L’Hôpital Ahmadou Sakhir Ndièguène est un hôpital régional, oui, mais il est d’abord l’hôpital de la ville de Thiès. Aujourd’hui, son plateau technique est en agonie : pannes répétées du scanner, de la mammographie et de la fibroscopie, chaises dentaires hors services, manques de lits et de matériels de base, accueil dégradé.
Résutat : des malades mal orientés, des soins retardés, des vies en danger.
Pire encore, la route qui mène à l’hôpital est dans un état tel qu’elle met en péril la vie des patients avant même leur arrivée. A quelques mètres de la mairie de ville, on meurt par défaut de prise en charge.
Cet hôpital porte un nom lourd de sens et d’histoire pour Thiès. Il porte le nom de Ahmadou Sakhir Ndièguène, un nom chargé d’histoire, de foi, de dignité et de service pour la ville de Thiès et au-delà.
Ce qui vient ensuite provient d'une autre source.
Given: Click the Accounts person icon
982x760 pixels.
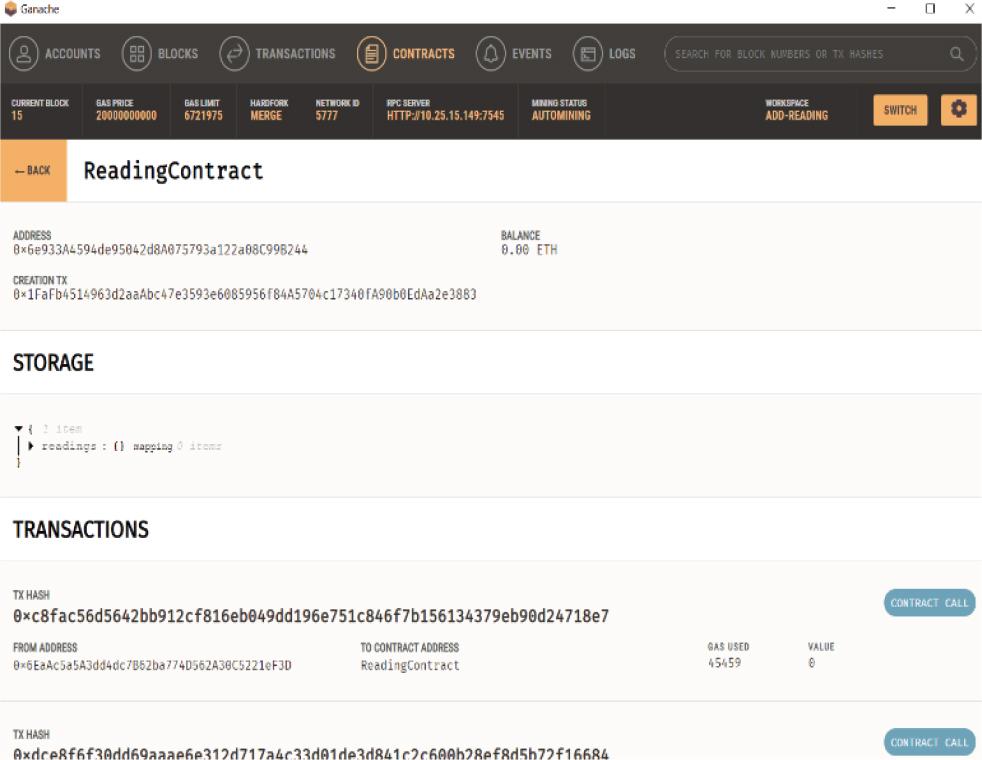Looking at the screenshot, I should [24, 54].
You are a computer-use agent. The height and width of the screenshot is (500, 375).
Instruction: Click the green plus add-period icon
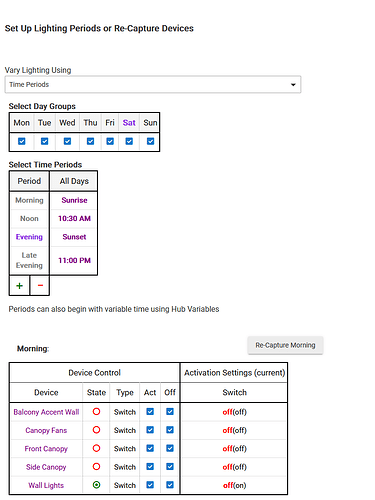[x=19, y=286]
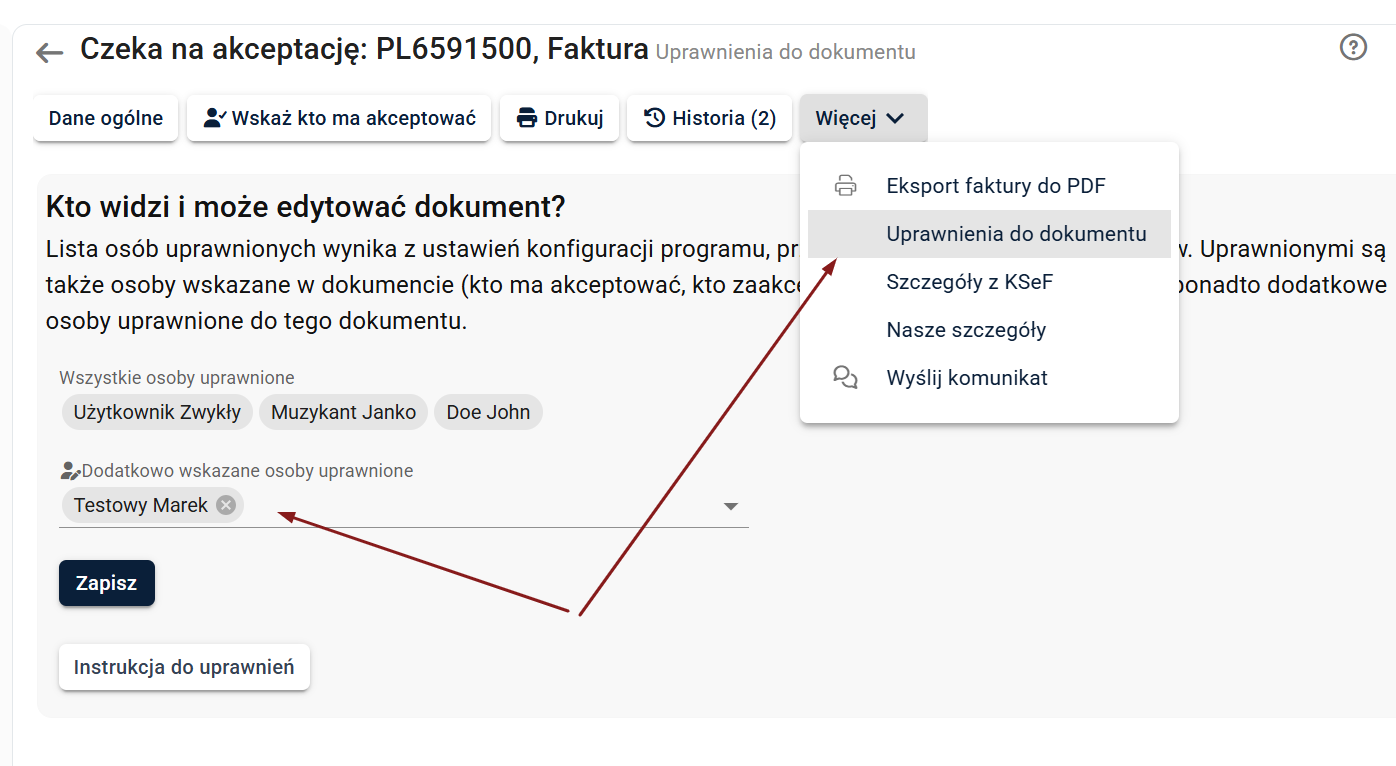The image size is (1396, 766).
Task: Open Instrukcja do uprawnień
Action: pos(184,667)
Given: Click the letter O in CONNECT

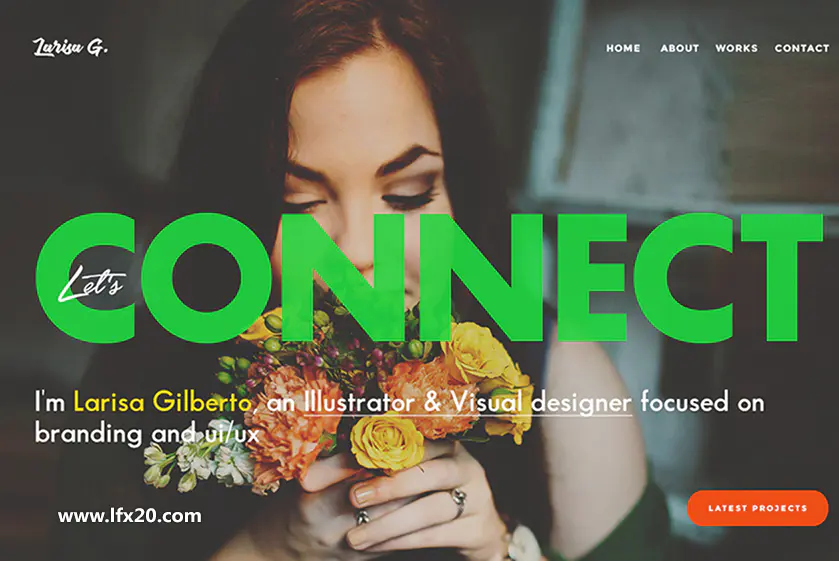Looking at the screenshot, I should point(206,277).
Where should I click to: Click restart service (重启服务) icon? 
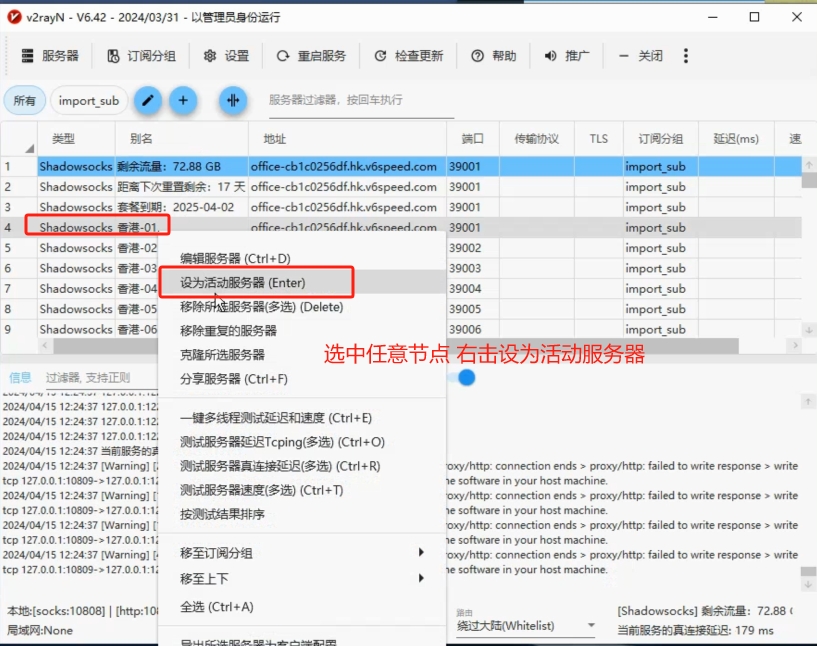[284, 56]
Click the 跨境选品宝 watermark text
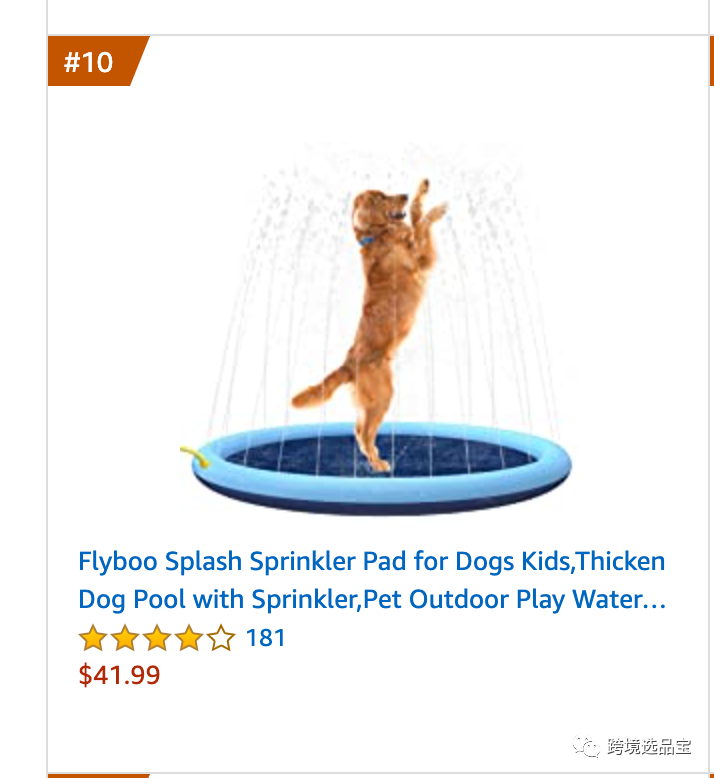 tap(649, 747)
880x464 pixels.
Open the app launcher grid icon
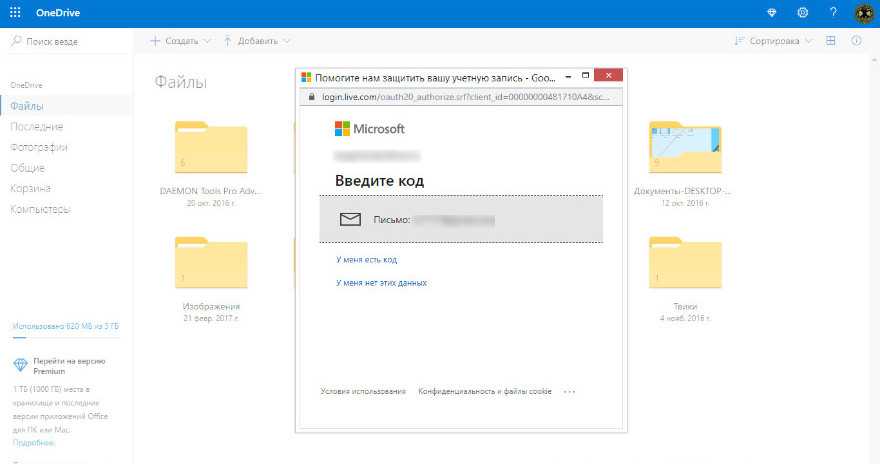(15, 13)
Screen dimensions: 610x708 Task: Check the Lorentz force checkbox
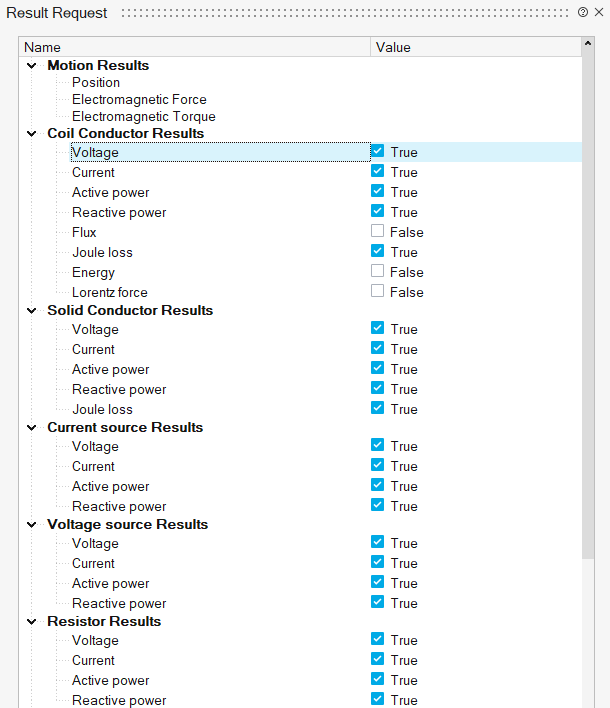tap(377, 291)
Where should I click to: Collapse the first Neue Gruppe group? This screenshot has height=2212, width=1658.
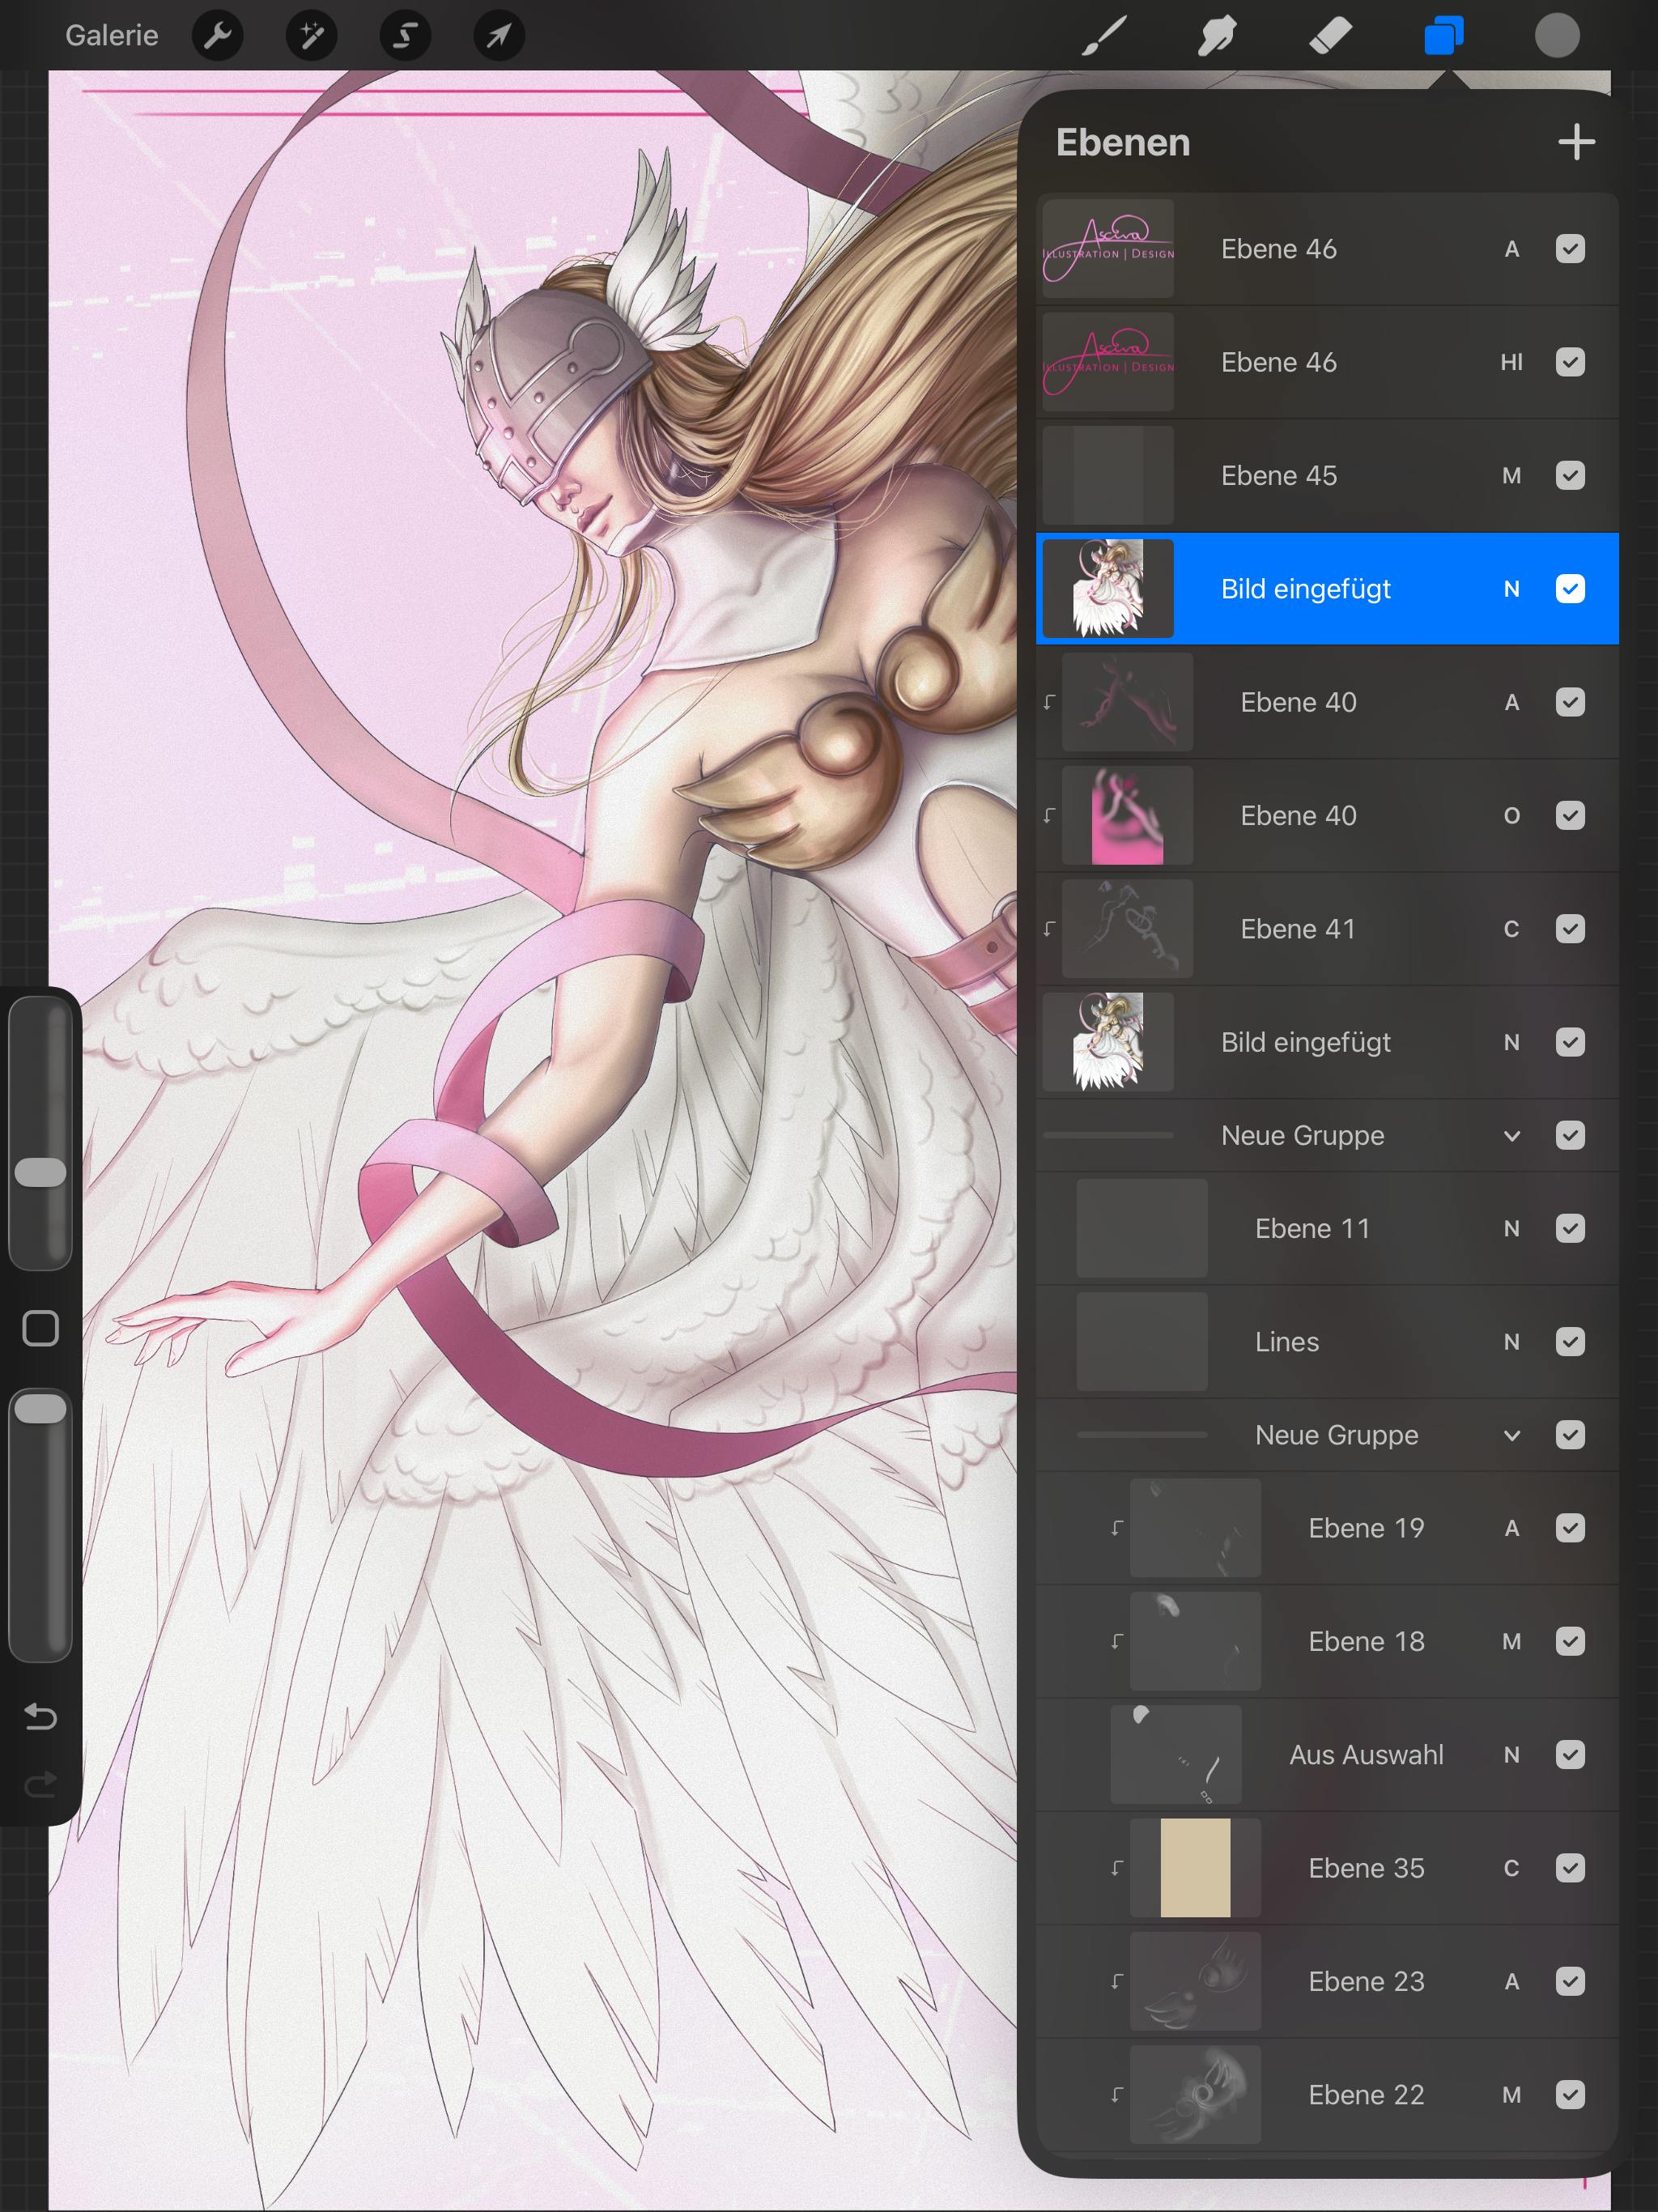[x=1512, y=1135]
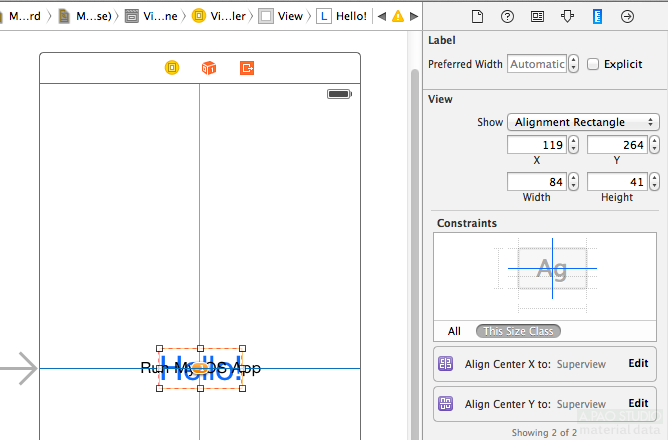Click the Preferred Width stepper

[573, 64]
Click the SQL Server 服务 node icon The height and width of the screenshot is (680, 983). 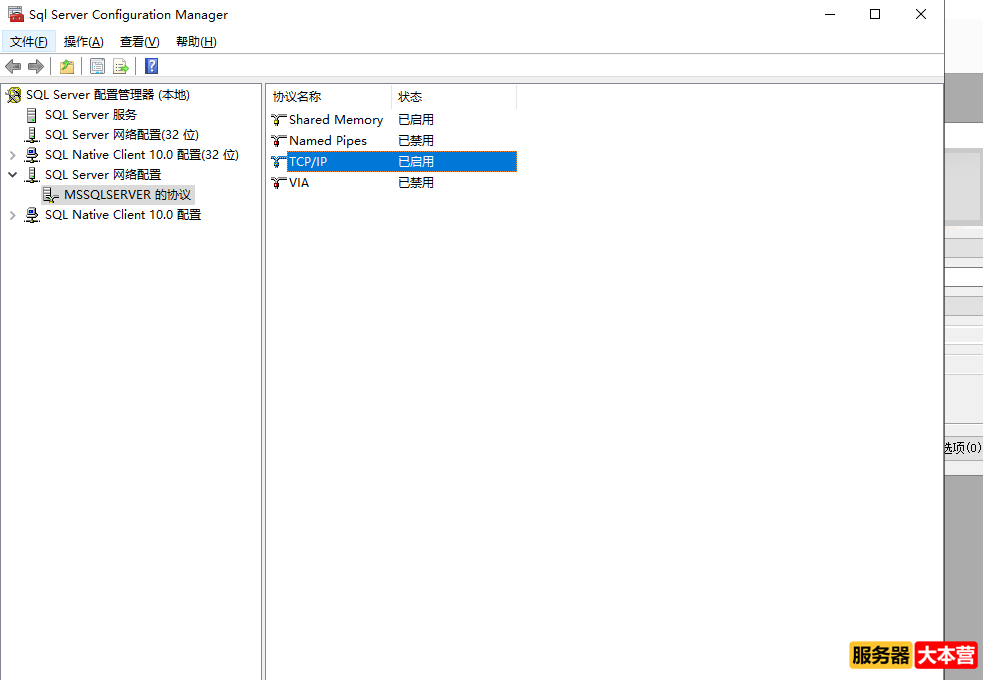31,114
Laisser l’hôpital se dégrader, c’est trahir une mémoire et abandonner des populations.
Pendant ce temps, des millions sont consacrés à la décoration, aux jeux de lumière et à des panneaux de communication à tonalité électoraliste, alors qu’une partie des ressources de la ville pourrait sauver des vies : aider à équiper l’hôpital, soutenir les soignants, réhabiliter la route de l’hôpital. La santé étant une compétence partagée entre l’État et les collectivités territoriales, la vie humaine appelle la solidarité de tous, y compris des collectivités locales et donc de la mairie de la ville.
La vraie priorité d’une ville, ce n’est pas l’apparence, c’est la vie.
Le plus beau message politique, qu’un maire puisse envoyer aux populations, ce n’est pas une affiche, ce n’est pas un slogan lumineux, c’est une route sûre, des vies sauvées et des citoyens protégés.
Voilà le plus beau panneau de communication.
Maître Habib VITIN
Président Mouvement THIES D’ABORD
Membre Conférence des leaders Diomaye Président.